[Stored items]
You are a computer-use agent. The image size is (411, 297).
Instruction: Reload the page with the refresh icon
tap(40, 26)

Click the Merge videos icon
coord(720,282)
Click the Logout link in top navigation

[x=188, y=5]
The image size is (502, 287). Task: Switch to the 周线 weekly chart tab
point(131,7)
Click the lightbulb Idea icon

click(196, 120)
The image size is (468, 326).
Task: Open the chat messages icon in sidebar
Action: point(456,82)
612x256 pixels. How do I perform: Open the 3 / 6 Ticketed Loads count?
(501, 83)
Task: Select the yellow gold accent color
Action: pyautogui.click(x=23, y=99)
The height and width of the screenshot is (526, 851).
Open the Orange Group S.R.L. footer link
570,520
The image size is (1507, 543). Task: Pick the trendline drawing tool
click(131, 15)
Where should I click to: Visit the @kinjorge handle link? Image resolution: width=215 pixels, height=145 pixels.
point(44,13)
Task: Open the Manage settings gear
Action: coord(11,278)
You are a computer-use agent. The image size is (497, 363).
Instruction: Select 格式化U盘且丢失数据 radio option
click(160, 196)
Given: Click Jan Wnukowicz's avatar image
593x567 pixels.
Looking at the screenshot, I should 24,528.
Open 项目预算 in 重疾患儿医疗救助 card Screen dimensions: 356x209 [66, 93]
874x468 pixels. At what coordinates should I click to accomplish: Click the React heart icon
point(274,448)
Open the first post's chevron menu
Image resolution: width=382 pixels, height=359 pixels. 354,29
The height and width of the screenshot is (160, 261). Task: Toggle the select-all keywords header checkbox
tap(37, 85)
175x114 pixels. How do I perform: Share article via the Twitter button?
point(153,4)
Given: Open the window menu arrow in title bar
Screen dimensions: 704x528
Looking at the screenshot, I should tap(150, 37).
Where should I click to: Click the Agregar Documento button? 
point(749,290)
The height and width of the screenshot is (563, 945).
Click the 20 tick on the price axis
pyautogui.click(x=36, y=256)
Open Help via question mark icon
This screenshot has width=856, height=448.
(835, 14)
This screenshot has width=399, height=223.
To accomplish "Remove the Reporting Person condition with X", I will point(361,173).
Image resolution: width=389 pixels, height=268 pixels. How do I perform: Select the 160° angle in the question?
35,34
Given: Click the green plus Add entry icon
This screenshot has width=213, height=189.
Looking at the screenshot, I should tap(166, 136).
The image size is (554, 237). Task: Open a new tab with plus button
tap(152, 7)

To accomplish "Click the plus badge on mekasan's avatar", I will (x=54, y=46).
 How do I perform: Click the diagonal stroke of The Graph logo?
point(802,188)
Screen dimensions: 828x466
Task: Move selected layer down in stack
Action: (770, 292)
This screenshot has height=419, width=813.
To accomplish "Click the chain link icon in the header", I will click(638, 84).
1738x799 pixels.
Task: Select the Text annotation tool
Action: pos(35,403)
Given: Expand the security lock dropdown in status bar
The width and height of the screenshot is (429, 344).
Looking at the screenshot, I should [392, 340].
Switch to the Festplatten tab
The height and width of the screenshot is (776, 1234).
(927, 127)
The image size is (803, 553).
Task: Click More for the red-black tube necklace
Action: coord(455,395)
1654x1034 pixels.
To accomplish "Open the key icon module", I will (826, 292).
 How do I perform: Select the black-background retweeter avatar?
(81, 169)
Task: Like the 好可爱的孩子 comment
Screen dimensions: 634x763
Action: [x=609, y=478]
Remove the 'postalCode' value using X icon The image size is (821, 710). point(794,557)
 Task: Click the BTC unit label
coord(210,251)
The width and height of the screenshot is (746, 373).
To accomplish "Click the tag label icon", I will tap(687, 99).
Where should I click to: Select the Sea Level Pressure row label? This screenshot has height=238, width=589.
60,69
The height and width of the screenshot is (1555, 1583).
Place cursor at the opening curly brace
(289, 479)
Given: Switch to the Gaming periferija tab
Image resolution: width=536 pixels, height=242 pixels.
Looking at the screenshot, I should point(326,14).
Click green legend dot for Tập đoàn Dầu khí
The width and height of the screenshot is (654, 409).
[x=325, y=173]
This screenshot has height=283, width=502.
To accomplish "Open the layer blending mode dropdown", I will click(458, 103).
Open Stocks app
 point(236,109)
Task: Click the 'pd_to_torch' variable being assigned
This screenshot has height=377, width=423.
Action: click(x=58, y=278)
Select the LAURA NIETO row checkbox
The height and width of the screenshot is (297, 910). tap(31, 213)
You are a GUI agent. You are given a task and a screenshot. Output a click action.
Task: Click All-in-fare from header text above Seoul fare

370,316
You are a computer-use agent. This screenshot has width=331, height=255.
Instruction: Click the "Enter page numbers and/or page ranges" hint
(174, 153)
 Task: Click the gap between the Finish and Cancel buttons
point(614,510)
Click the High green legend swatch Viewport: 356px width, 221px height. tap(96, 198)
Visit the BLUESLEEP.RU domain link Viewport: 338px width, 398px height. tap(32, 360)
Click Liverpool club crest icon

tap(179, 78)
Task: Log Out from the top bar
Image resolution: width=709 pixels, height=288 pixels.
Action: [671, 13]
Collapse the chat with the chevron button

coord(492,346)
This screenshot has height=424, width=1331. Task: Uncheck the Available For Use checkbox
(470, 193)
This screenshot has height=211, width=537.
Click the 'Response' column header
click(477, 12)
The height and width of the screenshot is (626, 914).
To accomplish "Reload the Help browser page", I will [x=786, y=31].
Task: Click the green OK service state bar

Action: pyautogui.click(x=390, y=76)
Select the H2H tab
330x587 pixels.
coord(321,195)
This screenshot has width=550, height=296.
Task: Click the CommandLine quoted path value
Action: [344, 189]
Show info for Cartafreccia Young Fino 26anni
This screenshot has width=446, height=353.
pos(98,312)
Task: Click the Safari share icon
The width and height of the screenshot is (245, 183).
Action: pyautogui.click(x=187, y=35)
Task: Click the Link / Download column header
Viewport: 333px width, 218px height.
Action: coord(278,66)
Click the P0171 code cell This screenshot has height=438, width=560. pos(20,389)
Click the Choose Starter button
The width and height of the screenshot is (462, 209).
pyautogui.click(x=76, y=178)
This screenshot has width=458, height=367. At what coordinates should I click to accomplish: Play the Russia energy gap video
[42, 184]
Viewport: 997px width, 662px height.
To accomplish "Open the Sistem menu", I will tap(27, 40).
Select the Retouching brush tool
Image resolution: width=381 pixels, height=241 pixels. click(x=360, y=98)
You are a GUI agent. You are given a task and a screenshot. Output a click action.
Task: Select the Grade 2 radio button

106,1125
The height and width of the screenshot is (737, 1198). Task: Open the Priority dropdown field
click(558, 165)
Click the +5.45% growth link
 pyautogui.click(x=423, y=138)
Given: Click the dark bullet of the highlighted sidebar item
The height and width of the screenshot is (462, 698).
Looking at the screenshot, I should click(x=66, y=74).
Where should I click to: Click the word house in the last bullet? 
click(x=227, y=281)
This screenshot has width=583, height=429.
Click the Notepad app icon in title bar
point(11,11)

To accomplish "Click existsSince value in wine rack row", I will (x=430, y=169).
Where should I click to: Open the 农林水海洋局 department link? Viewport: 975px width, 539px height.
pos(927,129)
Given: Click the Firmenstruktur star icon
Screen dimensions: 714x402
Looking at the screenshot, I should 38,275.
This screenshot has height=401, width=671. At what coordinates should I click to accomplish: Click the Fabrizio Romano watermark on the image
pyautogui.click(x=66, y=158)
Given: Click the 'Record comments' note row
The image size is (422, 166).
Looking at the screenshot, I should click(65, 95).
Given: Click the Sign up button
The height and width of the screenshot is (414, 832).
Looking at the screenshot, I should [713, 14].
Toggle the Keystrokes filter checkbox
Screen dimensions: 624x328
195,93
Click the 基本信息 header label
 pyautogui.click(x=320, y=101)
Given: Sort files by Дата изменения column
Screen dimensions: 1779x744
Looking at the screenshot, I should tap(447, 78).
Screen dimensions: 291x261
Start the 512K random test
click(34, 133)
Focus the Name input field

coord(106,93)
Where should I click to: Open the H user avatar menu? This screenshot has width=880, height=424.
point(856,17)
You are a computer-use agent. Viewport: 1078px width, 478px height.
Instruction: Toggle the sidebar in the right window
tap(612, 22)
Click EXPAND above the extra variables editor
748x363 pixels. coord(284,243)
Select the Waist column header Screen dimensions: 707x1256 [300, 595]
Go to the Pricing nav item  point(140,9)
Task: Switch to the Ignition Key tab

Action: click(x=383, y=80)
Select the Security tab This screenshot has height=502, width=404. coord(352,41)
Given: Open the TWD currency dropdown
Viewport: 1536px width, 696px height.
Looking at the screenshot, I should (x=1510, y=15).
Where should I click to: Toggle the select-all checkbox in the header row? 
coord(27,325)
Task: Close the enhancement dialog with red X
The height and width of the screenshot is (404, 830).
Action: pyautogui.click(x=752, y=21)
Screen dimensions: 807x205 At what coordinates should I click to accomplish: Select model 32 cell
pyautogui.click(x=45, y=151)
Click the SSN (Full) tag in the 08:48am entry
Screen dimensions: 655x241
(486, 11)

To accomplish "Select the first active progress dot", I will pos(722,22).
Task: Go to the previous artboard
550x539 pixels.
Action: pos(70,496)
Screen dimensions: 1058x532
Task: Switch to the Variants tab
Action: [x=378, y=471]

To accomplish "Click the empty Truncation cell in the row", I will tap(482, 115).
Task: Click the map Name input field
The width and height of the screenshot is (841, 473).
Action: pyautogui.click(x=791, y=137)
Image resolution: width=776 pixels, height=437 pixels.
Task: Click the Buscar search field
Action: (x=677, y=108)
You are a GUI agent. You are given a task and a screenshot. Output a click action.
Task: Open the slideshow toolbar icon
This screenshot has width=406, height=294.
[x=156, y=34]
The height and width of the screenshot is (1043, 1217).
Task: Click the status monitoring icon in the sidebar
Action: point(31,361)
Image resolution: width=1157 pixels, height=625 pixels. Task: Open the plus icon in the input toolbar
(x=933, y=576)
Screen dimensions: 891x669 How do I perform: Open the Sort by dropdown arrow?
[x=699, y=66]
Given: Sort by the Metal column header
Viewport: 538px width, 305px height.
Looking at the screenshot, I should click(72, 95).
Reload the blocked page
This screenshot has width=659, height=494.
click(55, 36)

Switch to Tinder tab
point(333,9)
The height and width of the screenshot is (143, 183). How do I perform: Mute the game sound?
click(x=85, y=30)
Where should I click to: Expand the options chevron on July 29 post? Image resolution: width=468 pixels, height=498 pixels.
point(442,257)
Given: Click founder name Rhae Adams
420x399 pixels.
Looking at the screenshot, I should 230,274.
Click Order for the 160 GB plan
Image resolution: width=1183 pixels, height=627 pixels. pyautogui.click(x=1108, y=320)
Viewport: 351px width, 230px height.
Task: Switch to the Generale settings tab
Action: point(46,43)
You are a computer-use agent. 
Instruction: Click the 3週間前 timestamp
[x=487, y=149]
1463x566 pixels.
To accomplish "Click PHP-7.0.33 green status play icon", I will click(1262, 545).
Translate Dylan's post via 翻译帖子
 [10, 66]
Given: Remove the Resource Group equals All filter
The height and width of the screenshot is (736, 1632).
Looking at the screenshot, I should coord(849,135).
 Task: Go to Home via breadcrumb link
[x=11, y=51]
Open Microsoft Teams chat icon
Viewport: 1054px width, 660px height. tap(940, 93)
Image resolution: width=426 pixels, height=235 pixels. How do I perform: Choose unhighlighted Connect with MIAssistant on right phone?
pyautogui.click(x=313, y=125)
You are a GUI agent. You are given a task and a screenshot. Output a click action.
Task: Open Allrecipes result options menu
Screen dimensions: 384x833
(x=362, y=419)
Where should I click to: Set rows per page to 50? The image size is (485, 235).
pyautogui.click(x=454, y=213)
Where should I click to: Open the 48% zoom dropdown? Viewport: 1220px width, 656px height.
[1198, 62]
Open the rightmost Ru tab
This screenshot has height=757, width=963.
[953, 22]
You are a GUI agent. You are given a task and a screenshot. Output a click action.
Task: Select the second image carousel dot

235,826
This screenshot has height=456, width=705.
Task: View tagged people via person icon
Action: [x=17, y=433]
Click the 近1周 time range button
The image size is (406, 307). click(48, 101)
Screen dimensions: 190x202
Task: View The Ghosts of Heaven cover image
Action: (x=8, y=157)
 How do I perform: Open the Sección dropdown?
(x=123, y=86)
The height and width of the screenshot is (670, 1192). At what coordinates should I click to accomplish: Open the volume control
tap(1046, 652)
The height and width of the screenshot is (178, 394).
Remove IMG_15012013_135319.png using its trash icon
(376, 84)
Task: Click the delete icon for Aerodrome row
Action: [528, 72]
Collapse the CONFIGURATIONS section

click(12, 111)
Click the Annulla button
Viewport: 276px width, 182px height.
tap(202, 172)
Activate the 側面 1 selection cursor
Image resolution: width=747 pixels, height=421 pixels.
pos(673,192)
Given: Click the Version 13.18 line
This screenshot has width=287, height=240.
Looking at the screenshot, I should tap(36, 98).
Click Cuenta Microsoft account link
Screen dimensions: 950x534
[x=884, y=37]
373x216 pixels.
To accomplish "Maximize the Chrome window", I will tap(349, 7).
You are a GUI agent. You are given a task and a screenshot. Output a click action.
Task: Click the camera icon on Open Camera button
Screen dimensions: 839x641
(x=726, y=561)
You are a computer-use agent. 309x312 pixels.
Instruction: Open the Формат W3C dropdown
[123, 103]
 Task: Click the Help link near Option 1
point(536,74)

What you are asked to do: Could you find every line in the records above that contains the word "computer" and copy it?

Solution to this task:
You are a computer-use agent. The image size is (411, 297).
You are a computer-use agent. The image size is (497, 363).
You are a computer-use agent. This screenshot has width=331, height=255.
You are a computer-use agent. Viewport: 1078px width, 478px height.
You are a computer-use agent. 
You are a computer-use agent. 309x312 pixels.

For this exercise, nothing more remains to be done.